Report on the time it took to train the models and search for the optimal set of hyperparameter values. Then, report on the accuracy of the optimal model as well as the hyperparameter values it used.

In [None]:
print("RF Fit Time:", end-start)
pred = forest_clf.predict(X_test)
accuracy = np.count_nonzero(np.array(pred) == np.array(y_test))/len(pred)
print("RF Accuracy:", accuracy)
print("Forest Best Parameters:", forest_search.best_params_)

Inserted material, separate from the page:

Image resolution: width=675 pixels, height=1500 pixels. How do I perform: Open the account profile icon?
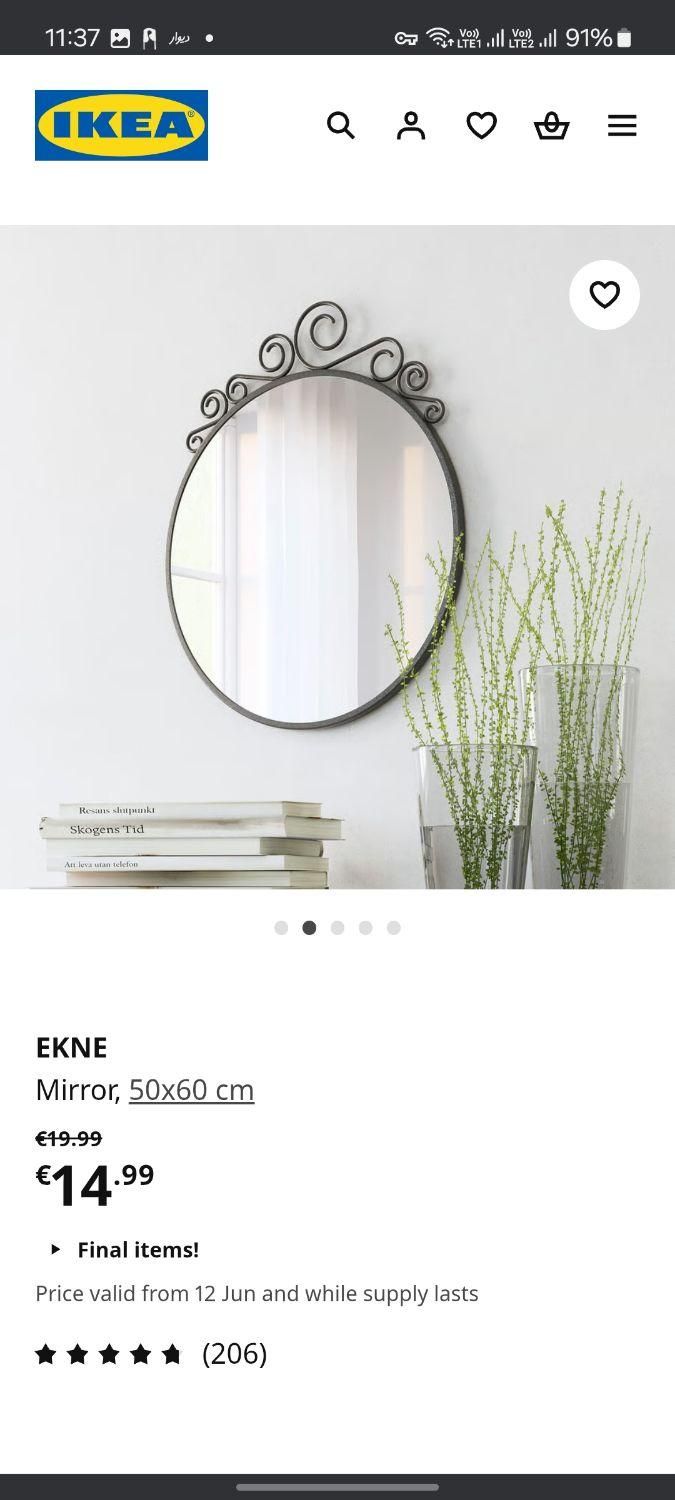pos(411,126)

We've achieved good accuracy in a reasonable amount of time, but let's see if we can do better. Bayesian Optimation is an accelerated approach to hyperparamter optimization. It might not find the optimal set of hyperparameters, but it has the potential to get close in less time.

In [None]:
forest_search=BayesSearchCV(RandomForestClassifier(),
                           param_grid,
                           cv=5,
                           verbose=True,
                           refit=True,
                           n_jobs=-1)

forest_clf = make_pipeline(StandardScaler(),forest_search)

import time
start = time.time()
forest_clf.fit(X_train,y_train)
end=time.time()

Report on the time it took to train the models and search for the optimal set of hyperparameter values. Then, report on the accuracy of the optimal model as well as the hyperparameter values it used.

In [None]:
print("RF Fit Time:", end-start)
pred = forest_clf.predict(X_test)
accuracy = np.count_nonzero(np.array(pred) == np.array(y_test))/len(pred)
print("RF Accuracy:", accuracy)
print("Forest Best Parameters:", forest_search.best_params_)

BayesSearchCV took about half the time as GridSearchCV and still achieved about 90% accuracy. Next, we'll see how well this works with other classification models.  

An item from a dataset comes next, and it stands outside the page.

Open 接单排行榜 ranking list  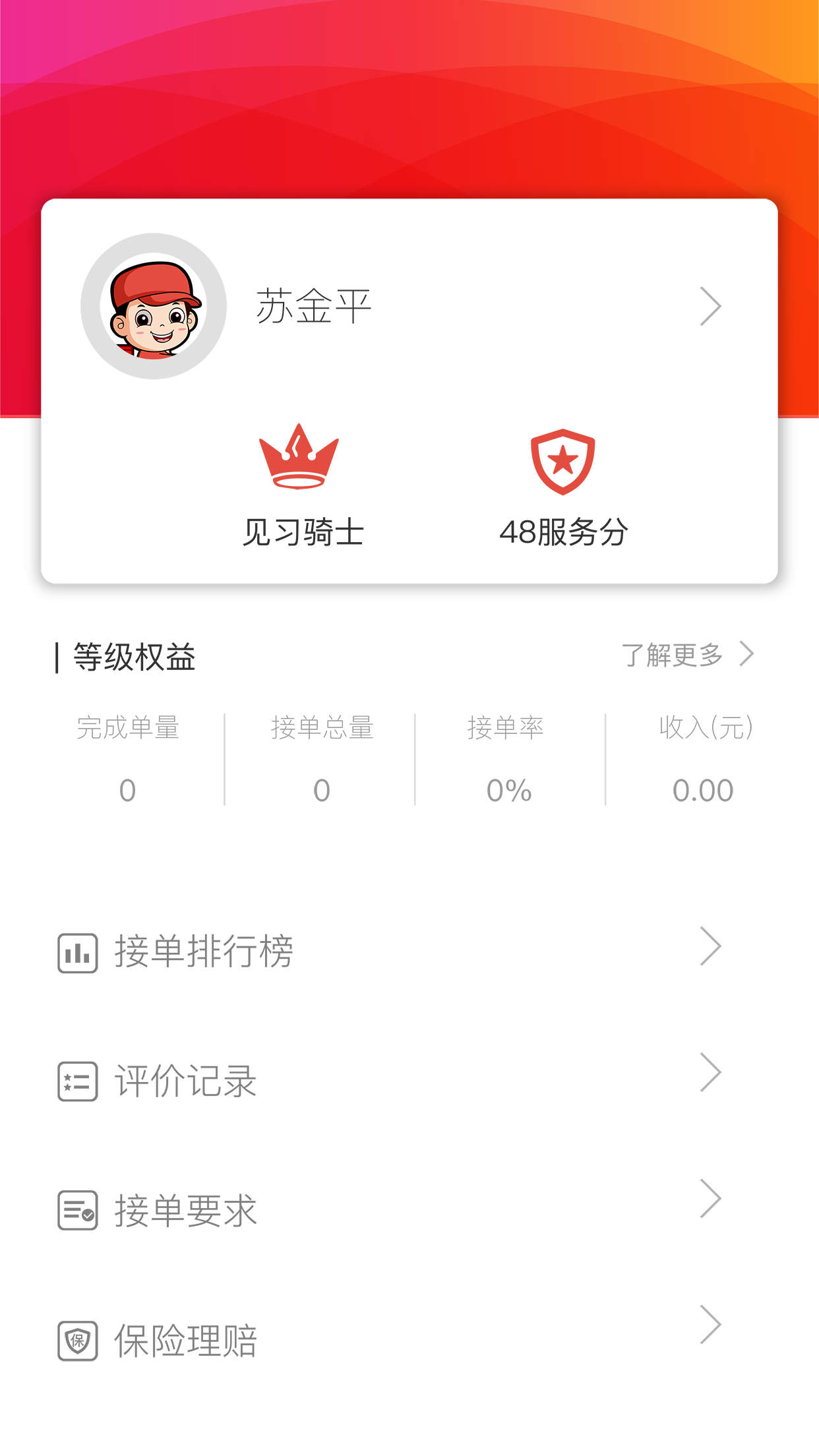[409, 951]
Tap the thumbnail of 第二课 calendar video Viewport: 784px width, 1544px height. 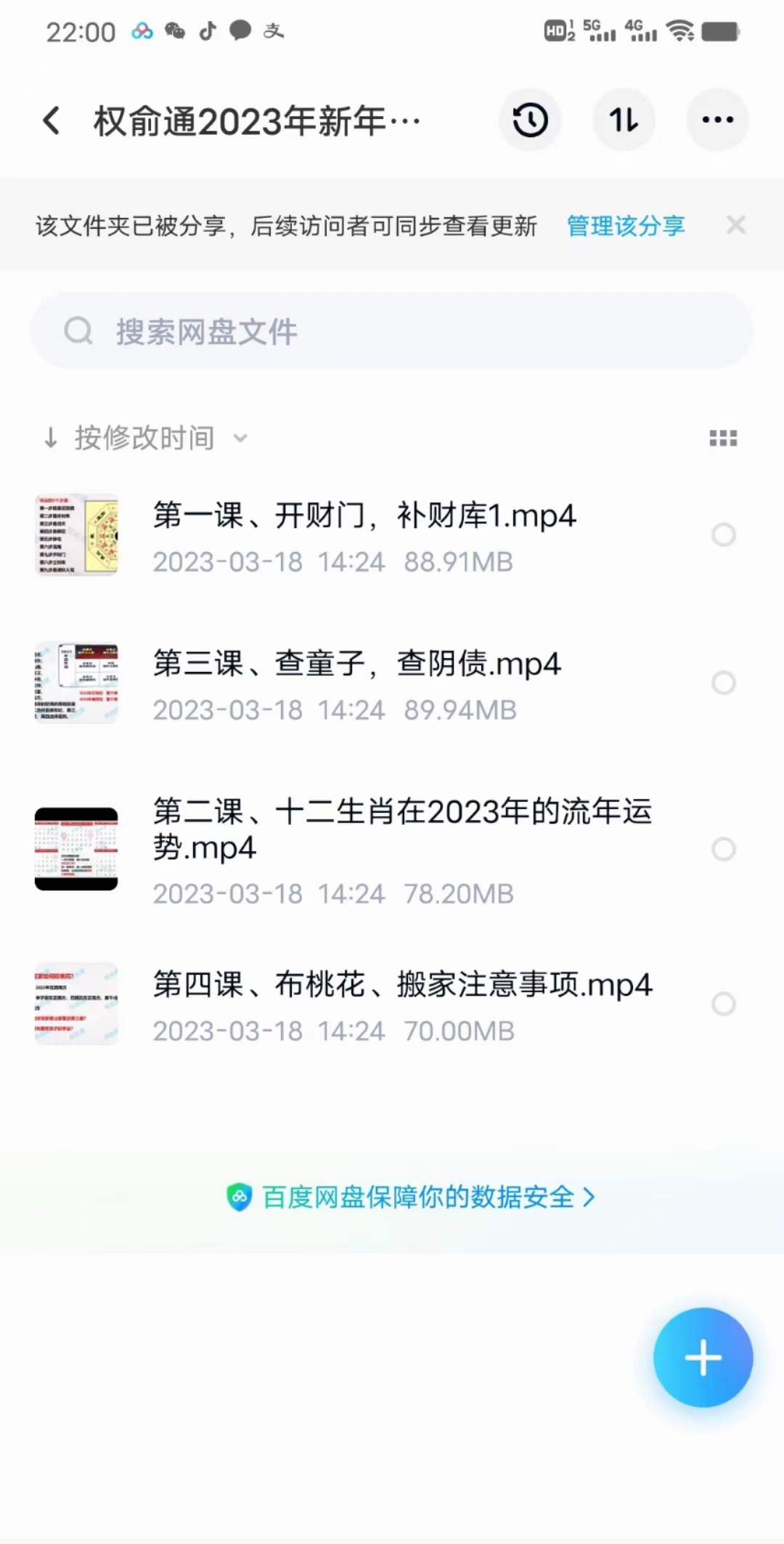coord(75,848)
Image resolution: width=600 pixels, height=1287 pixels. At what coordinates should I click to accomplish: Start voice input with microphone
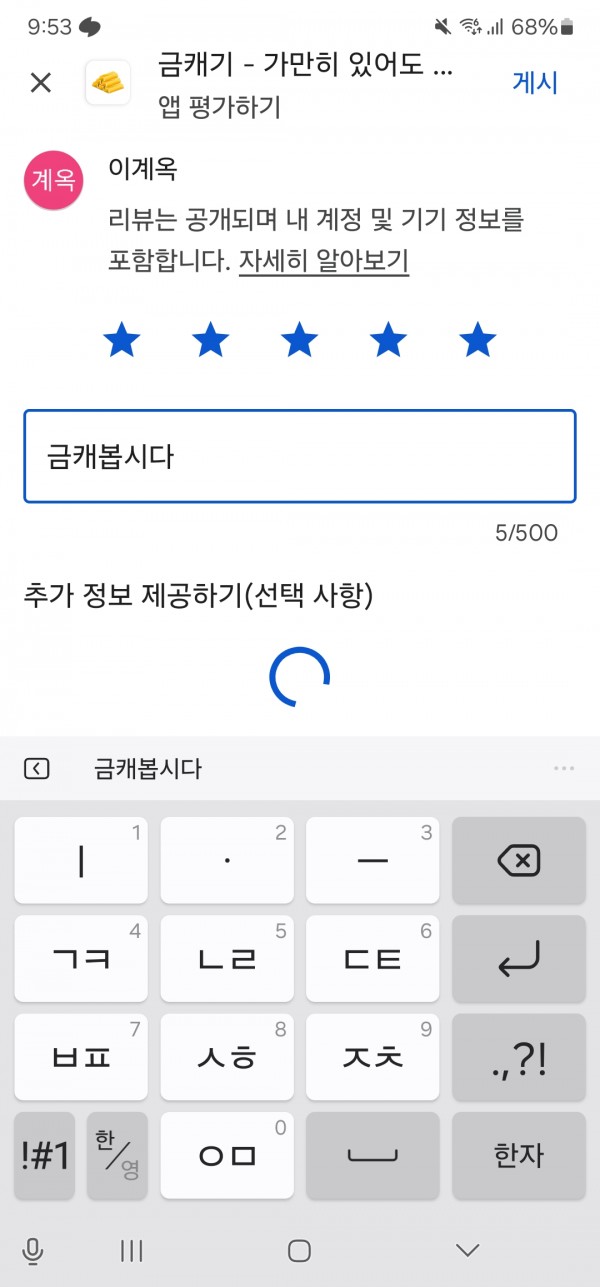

# Multiclass SVM with ensemble bagging

SVM classifiers often train slowly during hyperparameter optimization. We'll compare GridSearchCV to BayesSearchCV for a SVM classifier. First establish the hyperparameter set over which we'll optimize our classifier

In [None]:

params = dict()
params['base_estimator__C'] = (1e-6, 100.0, 'log-uniform')
params['base_estimator__gamma'] = (1e-6, 100.0, 'log-uniform')
params['base_estimator__degree'] = (1,5)
params['base_estimator__kernel'] = ['linear', 'poly', 'rbf', 'sigmoid']
params['n_estimators'] =(5,20)




We'll run a grid search. You might not want to actually run this block of code, however.  It takes a long time to run.

In [None]:
svm_search= GridSearchCV(BaggingClassifier(base_estimator=SVC()),
                         param_grid=params,
                         cv=10,
                         verbose = True,
                         refit = True,
                         n_jobs=-1)
svm_clf = make_pipeline(StandardScaler(),svm_search)


start = time.time()
svm_clf.fit(X_train, y_train)
end = time.time()

print("SVM Fit Time:", end-start)
pred =  svm_clf.predict(X_test)
accuracy = np.count_nonzero(np.array(pred) == np.array(y_test))/len(pred)
print("SVM Accuracy:", accuracy)
print("SVM Best Parameters:", svm_search.best_params_)

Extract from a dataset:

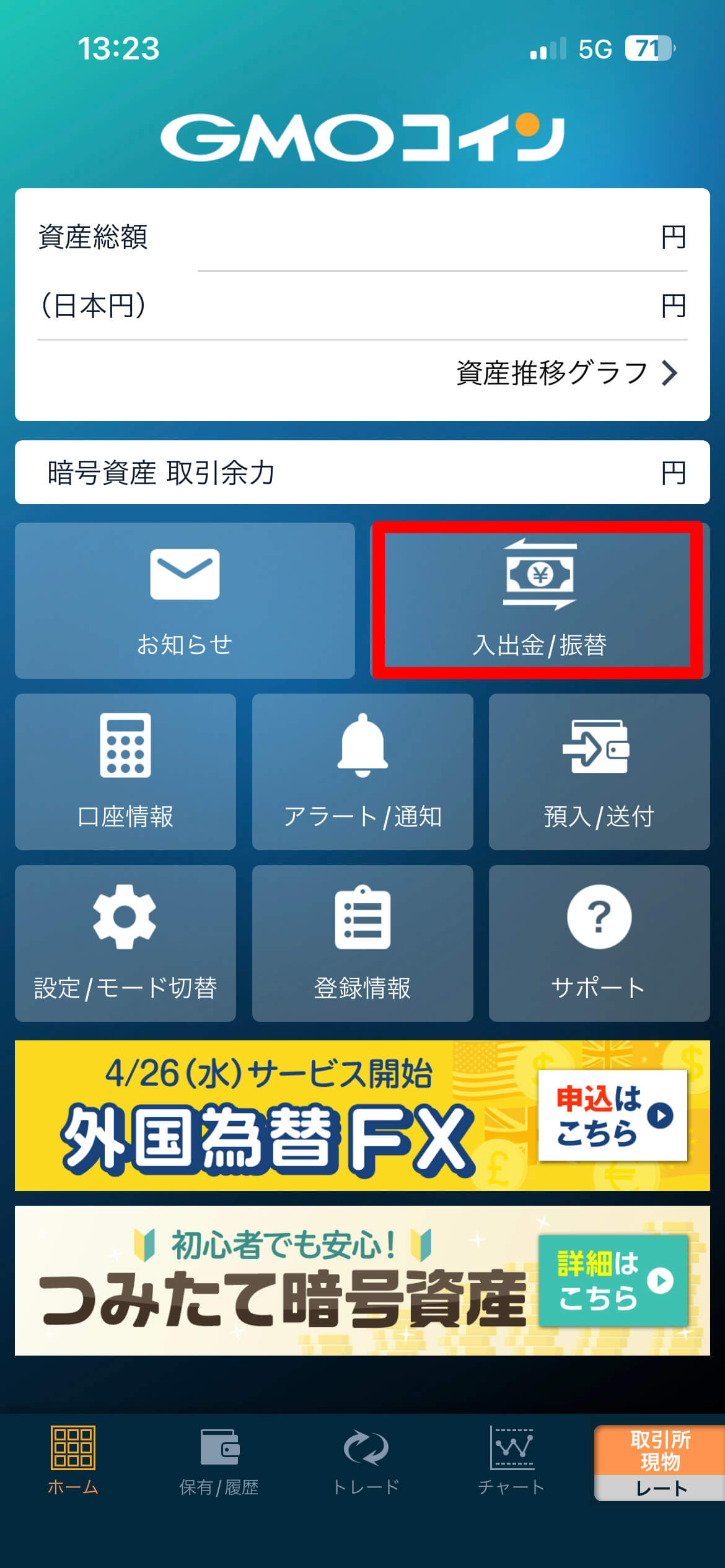Tap the つみたて暗号資産 banner
The height and width of the screenshot is (1568, 725).
click(x=362, y=1280)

Now we'll perform Bayesian optimization in hopes of improving our training time.

In [None]:
svm_search= BayesSearchCV(BaggingClassifier(base_estimator=SVC()),
                         search_spaces=params,
                         cv=10,
                         verbose = True,
                         refit = True,
                         n_jobs=-1)
svm_clf = make_pipeline(StandardScaler(),svm_search)


start = time.time()
svm_clf.fit(X_train, y_train)
end = time.time()

print("SVM Fit Time:", end-start)
pred =  svm_clf.predict(X_test)
accuracy = np.count_nonzero(np.array(pred) == np.array(y_test))/len(pred)
print("SVM Accuracy:", accuracy)
print("SVM Best Parameters:", svm_search.best_params_)

At between 140 and 150 seconds compared to nearly 2000 seconds of fit time, Bayesian Optimization ran significantly faster than Grid search.  However, it did come with a modest reduction in accuracy.